Selbstbewusstsein und sexuelle Selbstbestimmung gehen Hand in Hand: Wer die eigenen Wünsche und Grenzen kennt und klar kommuniziert, schafft die Basis für eine vertrauensvolle, einvernehmliche Intimität.

Sexuelle Aufklärung von Kindern und Jugendlichen: Konsens lernen

Bei der Aufklärung von Kindern und Jugendlichen ist es wichtig, dass auch das Wissen über sexuellen Konsens einen zentralen Stellenwert einnimmt. Dieses Wissen ist der wichtigste Schutz vor sexualisierter Gewalt. Das Präventionsprogramm «Mein Körper gehört mir!» von der Stiftung Kinderschutz Schweiz, einer unabhängigen privatrechtlichen Stiftung, vermittelt Kindern und Jugendlichen folgende sieben Präventions-Botschaften:

  • Mein Körper gehört mir!
  • Ich vertraue meinem Gefühl.
  • Ich kenne gute, schlechte und komische Berührungen.
  • Ich darf Nein sagen! / Ich habe das Recht, Nein zu sagen!
  • Ich unterscheide zwischen guten und schlechten Geheimnissen.
  • Ich bin mutig, ich hole mir Hilfe. / Ich weiss, wo ich Hilfe holen kann.
  • Ich bin nicht schuld.

Wenn Kinder diese Grundsätze schon früh lernen, sind sie nicht nur besser vor sexualisierter Gewalt geschützt. Sie entwickeln auch ein starkes Gefühl für ihre eigene Autonomie und Selbstbestimmung, das ihnen später hilft, gesunde und respektvolle Beziehungen zu führen und ihre eigene Sexualität selbstbewusst und sicher zu entdecken.

Rechtliche Implikationen: Wann ist Sex einvernehmlich?

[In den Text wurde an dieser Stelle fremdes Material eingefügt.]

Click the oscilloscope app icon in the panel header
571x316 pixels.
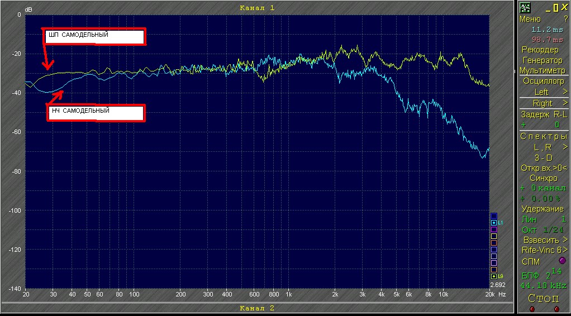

Für Teenager und ihre Eltern ist es wichtig, sich auch über die rechtlichen Rahmenbedingungen im Zusammenhang mit Sexualität zu informieren, um sich selbst und andere zu schützen. Die Altersgrenzen für sexuelle Handlungen sind nämlich klar geregelt. Ab einem Alter von 14 Jahren wird die sexuelle Selbstbestimmung von Jugendlichen grundsätzlich anerkannt, sexuelle Handlungen mit Geschlechtsverkehr sind erlaubt, wenn alle Beteiligten zustimmen. Ab 13 Jahren ist es erlaubt, wenn der Partner oder die Partnerin weniger als drei Jahre älter ist. Eine Ausnahme ist es, wenn die Unerfahrenheit von Jugendlichen von einer älteren Person ausgenutzt wird, in dem Fall kann der Geschlechtsverkehr auch mit über 14-Jährigen strafbar sein. Sexuelle Handlungen ohne Geschlechtsverkehr sind gesetzlich erlaubt, wenn die jüngere Person mindestens 12 Jahre alt und die andere nicht mehr als vier Jahre älter ist. Die Kenntnis dieser Altersgrenzen und Ausnahmen ist entscheidend, um sich rechtlich abzusichern und die sexuelle Selbstbestimmung aller Beteiligten zu gewährleisten. Sie bilden den rechtlichen Rahmen für eine einvernehmliche Sexualität.